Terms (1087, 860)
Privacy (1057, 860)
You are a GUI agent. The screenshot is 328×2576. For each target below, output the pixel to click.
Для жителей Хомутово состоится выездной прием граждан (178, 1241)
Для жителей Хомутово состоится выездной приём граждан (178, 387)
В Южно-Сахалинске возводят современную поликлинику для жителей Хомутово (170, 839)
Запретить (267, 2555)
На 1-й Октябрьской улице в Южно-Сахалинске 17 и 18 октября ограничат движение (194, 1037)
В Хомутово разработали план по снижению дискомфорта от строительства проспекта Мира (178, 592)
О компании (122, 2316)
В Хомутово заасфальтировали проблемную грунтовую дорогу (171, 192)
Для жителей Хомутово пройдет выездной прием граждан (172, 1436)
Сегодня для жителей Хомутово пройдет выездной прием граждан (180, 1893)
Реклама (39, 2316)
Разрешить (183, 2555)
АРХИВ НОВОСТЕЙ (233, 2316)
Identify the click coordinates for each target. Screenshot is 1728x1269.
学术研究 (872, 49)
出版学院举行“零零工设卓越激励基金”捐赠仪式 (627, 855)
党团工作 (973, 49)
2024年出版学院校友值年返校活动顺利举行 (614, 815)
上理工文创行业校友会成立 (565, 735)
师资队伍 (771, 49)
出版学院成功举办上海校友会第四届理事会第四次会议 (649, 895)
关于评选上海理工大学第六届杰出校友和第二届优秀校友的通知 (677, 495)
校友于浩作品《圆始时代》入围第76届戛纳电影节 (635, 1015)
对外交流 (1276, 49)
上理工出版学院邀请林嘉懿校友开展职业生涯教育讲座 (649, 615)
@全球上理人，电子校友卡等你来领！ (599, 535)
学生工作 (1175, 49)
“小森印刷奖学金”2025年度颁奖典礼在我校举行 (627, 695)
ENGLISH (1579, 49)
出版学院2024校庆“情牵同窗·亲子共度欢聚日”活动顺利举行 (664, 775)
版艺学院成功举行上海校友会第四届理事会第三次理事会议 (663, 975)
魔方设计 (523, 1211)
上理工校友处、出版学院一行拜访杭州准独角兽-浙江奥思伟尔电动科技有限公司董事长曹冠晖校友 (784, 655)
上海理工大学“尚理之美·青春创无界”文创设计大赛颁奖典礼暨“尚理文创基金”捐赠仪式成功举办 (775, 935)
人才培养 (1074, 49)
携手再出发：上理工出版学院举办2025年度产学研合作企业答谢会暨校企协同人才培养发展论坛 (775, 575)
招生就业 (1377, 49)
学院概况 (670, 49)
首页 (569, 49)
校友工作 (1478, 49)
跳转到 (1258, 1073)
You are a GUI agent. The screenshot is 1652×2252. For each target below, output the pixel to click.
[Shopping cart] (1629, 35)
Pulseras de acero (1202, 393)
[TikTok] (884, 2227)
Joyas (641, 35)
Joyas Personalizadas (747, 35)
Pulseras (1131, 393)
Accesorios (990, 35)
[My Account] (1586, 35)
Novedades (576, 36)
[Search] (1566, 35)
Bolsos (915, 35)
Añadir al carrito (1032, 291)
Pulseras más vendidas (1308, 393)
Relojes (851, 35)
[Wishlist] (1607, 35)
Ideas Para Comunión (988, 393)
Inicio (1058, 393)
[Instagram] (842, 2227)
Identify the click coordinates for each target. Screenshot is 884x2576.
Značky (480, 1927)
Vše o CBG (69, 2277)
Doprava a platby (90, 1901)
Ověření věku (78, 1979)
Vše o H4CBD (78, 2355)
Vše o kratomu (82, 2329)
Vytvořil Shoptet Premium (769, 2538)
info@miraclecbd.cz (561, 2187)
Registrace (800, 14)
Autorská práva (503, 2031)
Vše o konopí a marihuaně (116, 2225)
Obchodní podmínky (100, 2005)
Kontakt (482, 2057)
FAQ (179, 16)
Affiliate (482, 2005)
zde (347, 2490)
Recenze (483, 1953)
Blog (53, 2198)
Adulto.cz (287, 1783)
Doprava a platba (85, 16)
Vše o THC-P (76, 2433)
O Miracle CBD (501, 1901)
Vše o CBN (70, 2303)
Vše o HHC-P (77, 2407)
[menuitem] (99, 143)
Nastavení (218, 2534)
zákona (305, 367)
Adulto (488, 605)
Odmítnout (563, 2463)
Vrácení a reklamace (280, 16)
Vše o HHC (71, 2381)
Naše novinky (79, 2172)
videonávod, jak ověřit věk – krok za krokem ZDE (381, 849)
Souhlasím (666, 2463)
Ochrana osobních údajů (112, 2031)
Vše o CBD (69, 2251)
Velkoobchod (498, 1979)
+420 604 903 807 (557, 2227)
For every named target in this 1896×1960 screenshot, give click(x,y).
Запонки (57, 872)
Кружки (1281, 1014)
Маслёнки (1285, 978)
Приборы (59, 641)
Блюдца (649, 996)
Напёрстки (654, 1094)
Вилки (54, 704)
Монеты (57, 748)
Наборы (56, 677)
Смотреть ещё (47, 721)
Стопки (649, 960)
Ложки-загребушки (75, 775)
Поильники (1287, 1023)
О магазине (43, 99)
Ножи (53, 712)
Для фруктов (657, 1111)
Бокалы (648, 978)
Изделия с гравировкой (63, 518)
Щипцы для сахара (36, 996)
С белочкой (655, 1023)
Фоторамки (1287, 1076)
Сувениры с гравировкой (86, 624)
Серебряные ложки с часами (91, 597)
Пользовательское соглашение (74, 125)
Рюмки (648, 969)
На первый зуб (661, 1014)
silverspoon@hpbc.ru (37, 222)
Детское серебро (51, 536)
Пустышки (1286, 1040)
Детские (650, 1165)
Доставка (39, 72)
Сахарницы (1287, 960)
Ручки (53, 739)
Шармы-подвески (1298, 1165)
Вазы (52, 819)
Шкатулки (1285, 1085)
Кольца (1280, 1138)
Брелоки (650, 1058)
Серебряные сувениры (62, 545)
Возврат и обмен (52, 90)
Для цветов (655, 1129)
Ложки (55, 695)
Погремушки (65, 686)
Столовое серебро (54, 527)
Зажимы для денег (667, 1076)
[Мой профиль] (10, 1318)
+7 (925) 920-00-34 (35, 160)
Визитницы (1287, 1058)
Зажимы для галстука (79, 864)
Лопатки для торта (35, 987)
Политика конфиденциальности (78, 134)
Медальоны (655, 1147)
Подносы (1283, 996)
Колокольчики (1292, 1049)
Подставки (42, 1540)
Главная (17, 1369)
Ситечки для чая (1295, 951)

....

Instructions to follow
For each line above that holds the string "Южно", provide a copy of that line.

Response
В Южно-Сахалинске возводят современную поликлинику для жителей Хомутово (170, 839)
На 1-й Октябрьской улице в Южно-Сахалинске 17 и 18 октября ограничат движение (194, 1037)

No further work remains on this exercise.